I used treated 2x4's to create the ribs under my floor. cut the bevel so it matches the boat and use the square edge to screw the plywood to it. Makes for a nice walking around deck. I set it up in 3 sections between the seats right at the floor fro two reasons - 1 so it's not top heavy and 2 so I could remove them in case of water (or whatever else gets under them)


----------



## River Anglin (Feb 18, 2008)

madcrappiekids said:


> I used treated 2x4's to create the ribs under my floor. cut the bevel so it matches the boat and use the square edge to screw the plywood to it. Makes for a nice walking around deck. I set it up in 3 sections between the seats right at the floor fro two reasons - 1 so it's not top heavy and 2 so I could remove them in case of water (or whatever else gets under them)
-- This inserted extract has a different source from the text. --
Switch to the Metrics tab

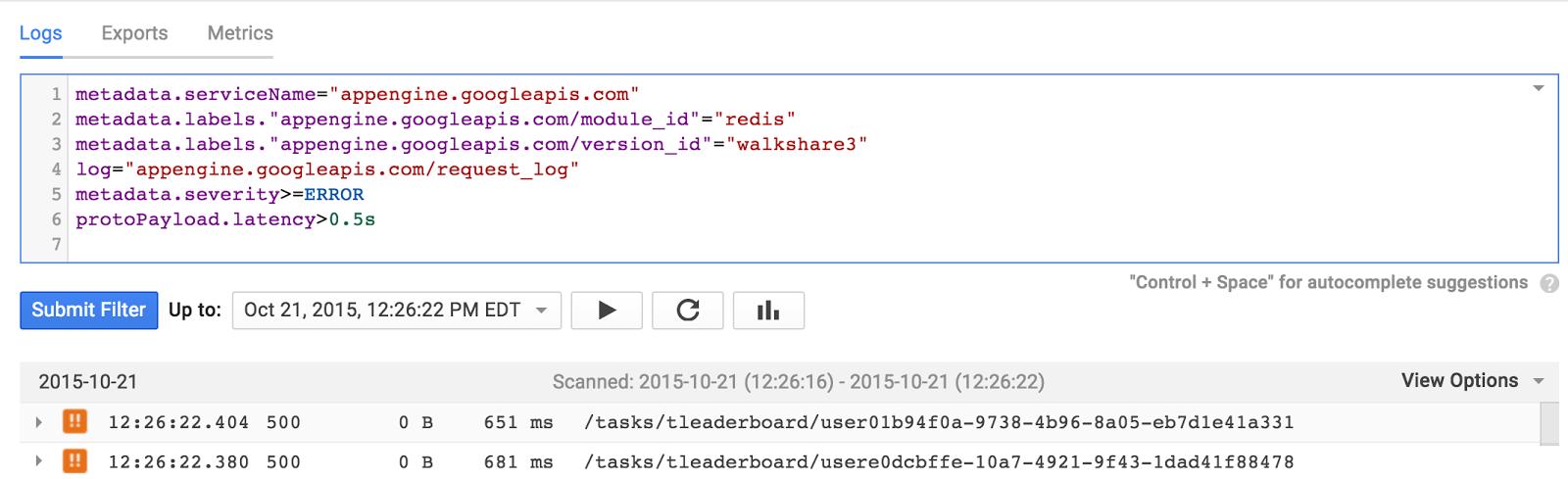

Something to consider: Someone told me the chemicals in pressure treated lumber will react with aluminum and create oxidation that could eat holes in the boat over time (just like rust). I can't verify the accuracy of that statement, but I have no reason to doubt it.


----------



## HalfBass (Jan 26, 2006)

14shadow said:


> I doubt if this helps you any but a good idea, none the less. I saw a show a while back where these guys salvaged a boat that had sunk and restored it. They coated the floor with a product similar to rhino lining that z bart sells. This not only deadens the sound but also provides a water proofing to the floor. I am going to do my boat and checked into it. The local auto parts stores sell a kit for around $60.



Man that is a great idea! Now I want to buy an old aluminum boat just so I can restore it like that! A can or two of that liner couldn't add but a few pounds to the overall weight, plus I'll bet is would seal any leaks that tend to pop up on those aluminum boats, plus a non-slip surface. 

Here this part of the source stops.